Jeffrey A. Bowles v. State of Indiana (mem. dec.)
06A05-1702-CR-411
| Ind. Ct. App. | Oct 4, 2017Background
- In 2003 Bowles was convicted of aggravated battery (Class B) and criminal recklessness (Class D); in 2004 he received a 20-year sentence with 10 years executed and 10 years suspended to probation.
- The trial court did not set probation terms at sentencing; Bowles was released in Feb 2008 and began reporting to probation though terms had not yet been entered.
- In March 2010 the court (with Bowles represented and not objecting) informed him in open court and in writing of probation conditions and the parties agreed the ten-year probation term would start then; Bowles did not appeal.
- Between 2009 and 2015 Bowles admitted multiple probation violations, received short jail sanctions (credited as time served), and was repeatedly returned to probation; in 2015–2016 new Clinton County charges (two causes) prompted petitions to revoke.
- The trial court found Bowles violated probation by committing new crimes (based on guilty pleas in the Clinton County causes) and at a sanctions hearing ordered him to serve the balance of his previously suspended ten-year sentence.
- Bowles appealed, arguing (1) the court lacked authority to set probation terms more than two years after completion of the executed sentence and thus could not revoke for violations, and (2) the court abused its discretion by ordering execution of the suspended sentence.

============================================================

### Requests
A. For the case summary, state whether each of the following agrees with the text, answering yes or no and quoting the deciding words: (i) Bowles was convicted of aggravated battery in 2003. (ii) Bowles appealed after the court set his probation conditions in March 2010. (iii) The new charges brought in 2015–2016 came from Clinton County.
B. Using the case summary, answer these questions:
(i) In what month and year was Bowles released?
(ii) How many years of his 20-year sentence were executed?
(iii) How many causes did the new Clinton County charges involve?
C. Reproduce the part of the case summary between "- In March 2010" and "did not appeal.", inclusive.

Dataset entries:

============================================================

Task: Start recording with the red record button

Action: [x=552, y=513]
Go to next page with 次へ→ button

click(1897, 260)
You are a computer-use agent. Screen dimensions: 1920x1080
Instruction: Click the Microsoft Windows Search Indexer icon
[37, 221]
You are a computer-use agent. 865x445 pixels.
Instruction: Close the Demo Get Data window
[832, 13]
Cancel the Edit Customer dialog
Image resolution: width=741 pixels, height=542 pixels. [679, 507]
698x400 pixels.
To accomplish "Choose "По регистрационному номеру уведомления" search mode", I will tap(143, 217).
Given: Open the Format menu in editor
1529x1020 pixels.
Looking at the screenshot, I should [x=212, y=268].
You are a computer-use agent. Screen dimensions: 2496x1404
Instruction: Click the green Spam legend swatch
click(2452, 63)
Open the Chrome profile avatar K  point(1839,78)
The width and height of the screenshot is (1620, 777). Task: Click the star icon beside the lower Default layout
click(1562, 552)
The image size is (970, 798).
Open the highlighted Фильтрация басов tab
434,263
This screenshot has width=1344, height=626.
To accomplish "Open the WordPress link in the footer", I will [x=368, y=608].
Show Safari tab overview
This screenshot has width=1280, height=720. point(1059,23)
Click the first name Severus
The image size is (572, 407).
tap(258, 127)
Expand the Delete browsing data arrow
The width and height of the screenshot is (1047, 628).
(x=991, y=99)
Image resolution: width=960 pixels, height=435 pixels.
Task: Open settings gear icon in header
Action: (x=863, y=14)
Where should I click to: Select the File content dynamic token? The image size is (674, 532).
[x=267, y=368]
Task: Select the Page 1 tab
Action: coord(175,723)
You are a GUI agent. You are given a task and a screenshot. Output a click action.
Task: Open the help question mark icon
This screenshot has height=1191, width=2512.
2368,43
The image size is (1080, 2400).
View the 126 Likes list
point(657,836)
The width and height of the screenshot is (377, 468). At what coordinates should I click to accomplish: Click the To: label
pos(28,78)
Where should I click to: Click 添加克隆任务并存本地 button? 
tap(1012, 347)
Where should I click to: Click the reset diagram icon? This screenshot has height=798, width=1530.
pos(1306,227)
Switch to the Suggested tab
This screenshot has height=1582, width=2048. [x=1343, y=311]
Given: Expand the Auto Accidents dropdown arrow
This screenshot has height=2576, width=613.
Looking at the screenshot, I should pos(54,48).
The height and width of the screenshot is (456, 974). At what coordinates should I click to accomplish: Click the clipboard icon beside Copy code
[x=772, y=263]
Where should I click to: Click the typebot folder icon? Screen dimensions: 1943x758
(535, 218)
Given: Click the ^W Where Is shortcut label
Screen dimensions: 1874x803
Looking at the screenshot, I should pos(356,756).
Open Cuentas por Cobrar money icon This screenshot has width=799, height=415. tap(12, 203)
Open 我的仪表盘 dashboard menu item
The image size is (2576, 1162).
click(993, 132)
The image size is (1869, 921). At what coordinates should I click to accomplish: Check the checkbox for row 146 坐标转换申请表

============================================================

### Full solutions
A.
(i) Yes: "In 2003 Bowles was convicted of aggravated battery (Class B)"
(ii) No: "Bowles did not appeal."
(iii) Yes: "in 2015–2016 new Clinton County charges (two causes) prompted petitions to revoke"

B.
(i) February 2008
(ii) 10 years
(iii) Two

C.
- In March 2010 the court (with Bowles represented and not objecting) informed him in open court and in writing of probation conditions and the parties agreed the ten-year probation term would start then; Bowles did not appeal.